Richard Strauss was born in June 1864. I was born in June 1964. In a blog series about recordings made 100 years ago, that chronological nicety gives me a little thrill, as, with a stretch of imagination, I can put myself in Strauss’s polished shoes in 1922. (Though, unfortunately, I don’t have the Mercedes. And the photo’s from 1924, but never mind.)

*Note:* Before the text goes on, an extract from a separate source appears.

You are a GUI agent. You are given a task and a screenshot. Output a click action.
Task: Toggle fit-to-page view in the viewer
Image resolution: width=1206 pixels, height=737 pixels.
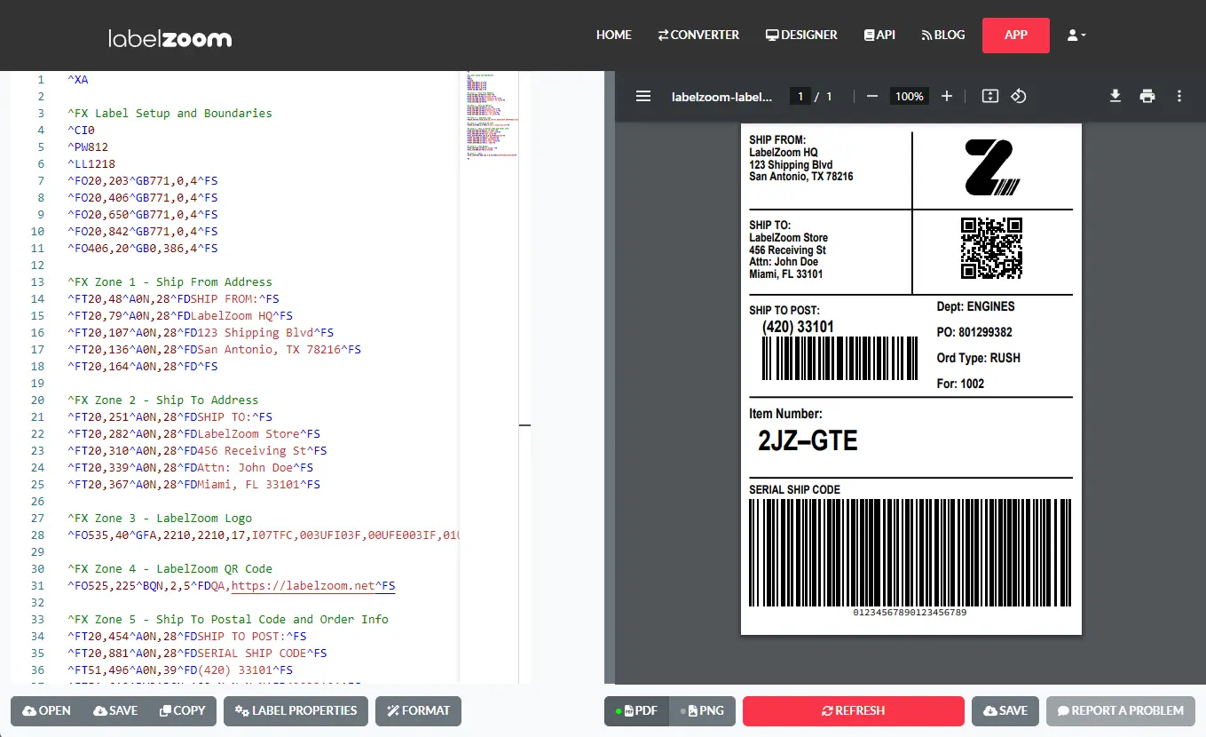pyautogui.click(x=989, y=96)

Readers will have to forgive a bit of self-indulgence in this post as I’m going to write about my own relationship to Strauss’s music. As the last post in this series it’s good to take stock: the idea was to listen back to the music and culture of a single year – 1922. I’ve been amazed at the variety and quality of the recordings, and it has given me a clearer insight into the way recordings are not like photographs: yes, they capture a specific moment, but they also often contain an imprint of style and tradition from an even earlier time. The project has also given me a new appreciation of historical time. My theory is that as we get older, we can paradoxically feel closer to eras further back. I now have personal memories of 1972 – 50 years ago, so a further 50 years back doesn’t seem so far away.
I would describe my critical stance to the music of Strauss as ambivalent. For me there’s often an inexplicable hollowness at the centre that no amount of pre-Hollywood lushness or extraordinary technical mastery can fill. But just occasionally, I have to give in. As here, in this early song, Morgen! (“Tomorrow”, 1894) where time stands still: “And tomorrow the sun will shine again…”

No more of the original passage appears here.